* _WHAT YOU NEED TO DO_
Reproduce word for word the part of the records that opens with the line containing "You are a GUI" and closes with the line containing "Action: tap(351, 29)", including both of those lines. Leave the pictures out of your answer.

* _DATASET EXTRACT_
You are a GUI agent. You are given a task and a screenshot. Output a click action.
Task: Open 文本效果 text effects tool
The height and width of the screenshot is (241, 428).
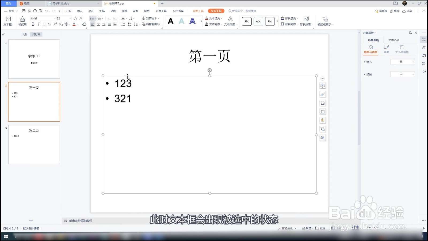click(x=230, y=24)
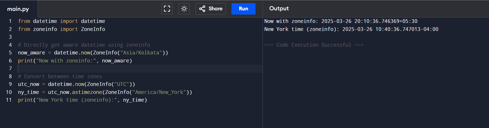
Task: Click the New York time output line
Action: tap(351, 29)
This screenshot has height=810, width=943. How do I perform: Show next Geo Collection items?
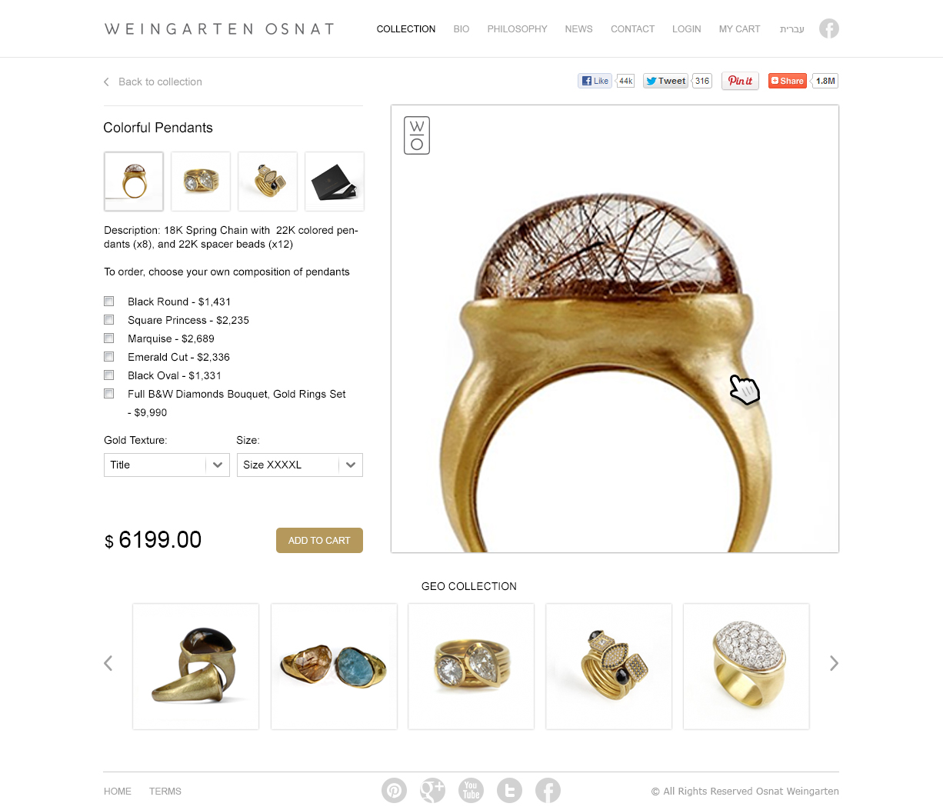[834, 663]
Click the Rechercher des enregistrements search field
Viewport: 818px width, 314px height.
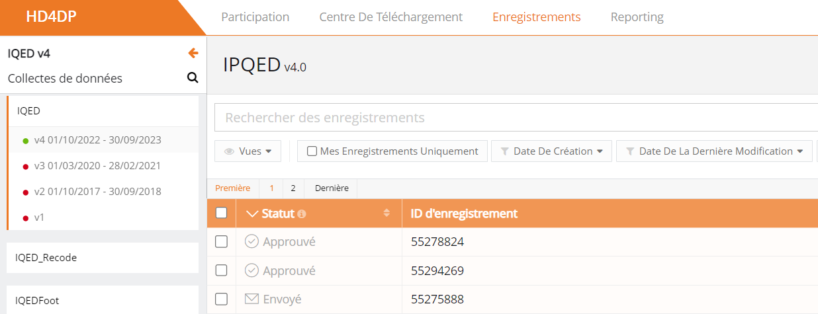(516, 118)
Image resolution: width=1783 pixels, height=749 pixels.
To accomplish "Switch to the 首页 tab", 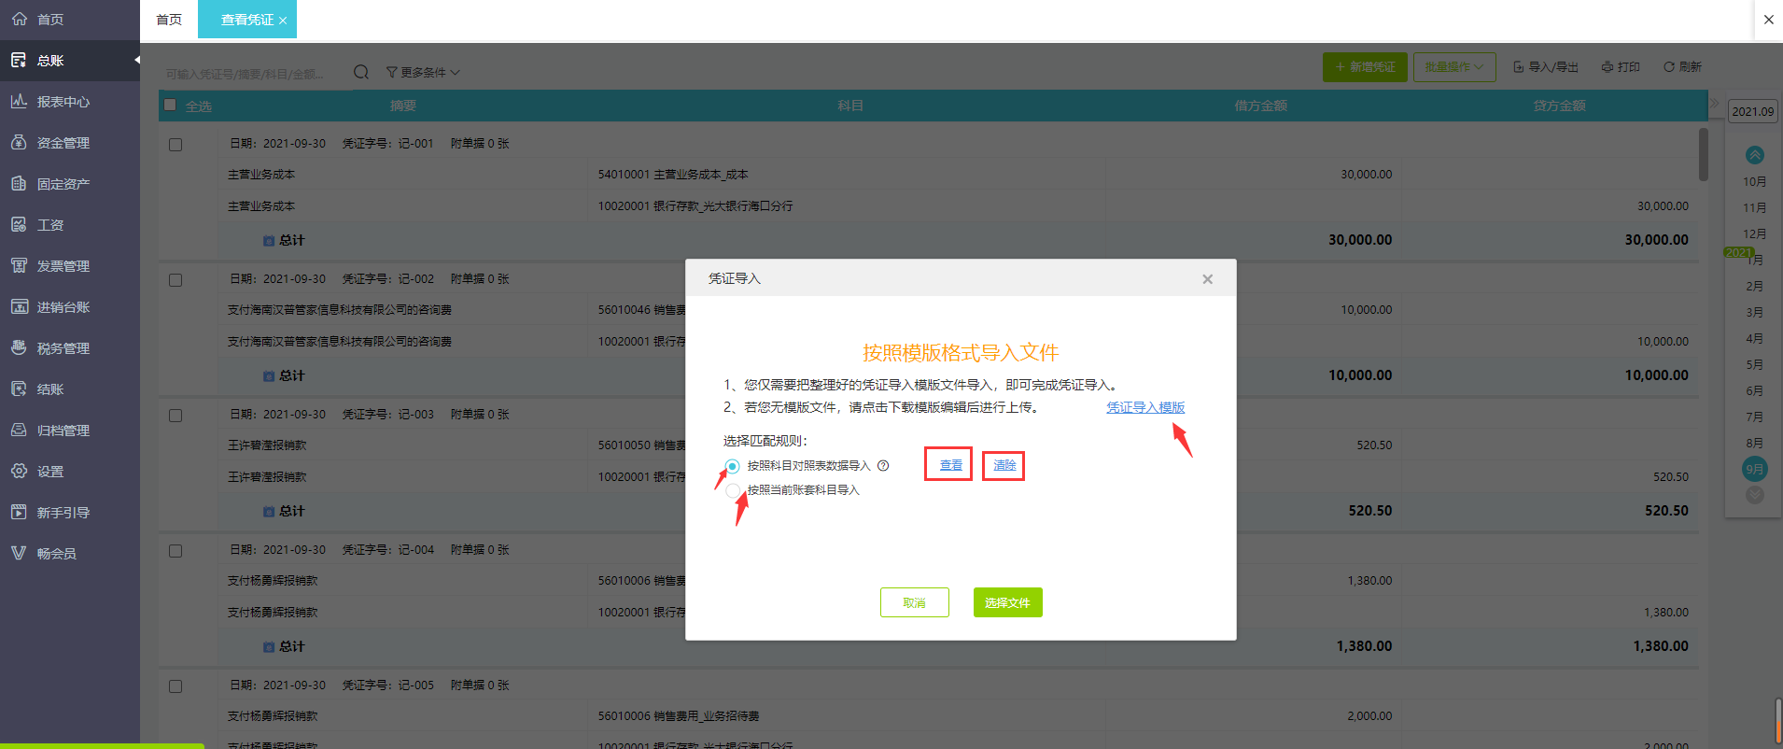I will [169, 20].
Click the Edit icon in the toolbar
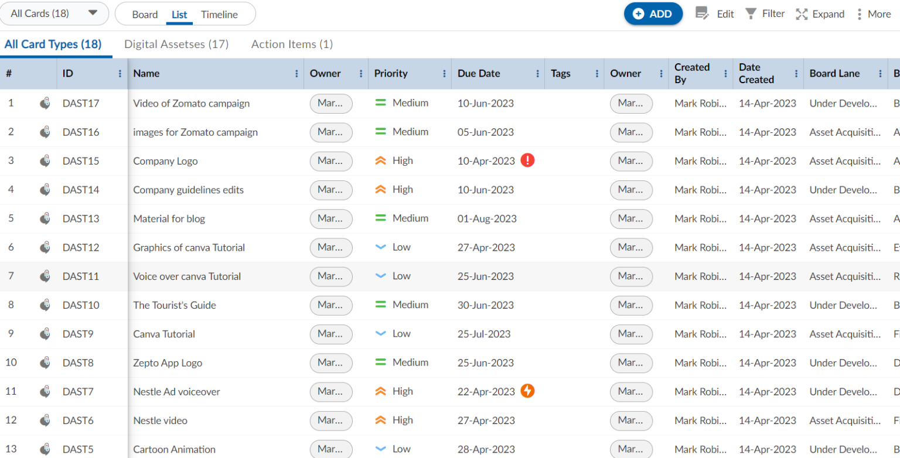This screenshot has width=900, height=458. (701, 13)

...

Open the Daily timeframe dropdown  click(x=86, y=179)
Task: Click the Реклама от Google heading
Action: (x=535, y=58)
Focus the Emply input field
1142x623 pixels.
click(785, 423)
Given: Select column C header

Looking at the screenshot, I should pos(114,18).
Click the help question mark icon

* _RESPONSE TO THIS TASK_
You are a GUI agent. You are given a task and a screenshot. Output a click action.
Task: Open 文本效果 text effects tool
The height and width of the screenshot is (241, 428).
click(x=230, y=24)
Task: Click the New York time output line
Action: tap(351, 29)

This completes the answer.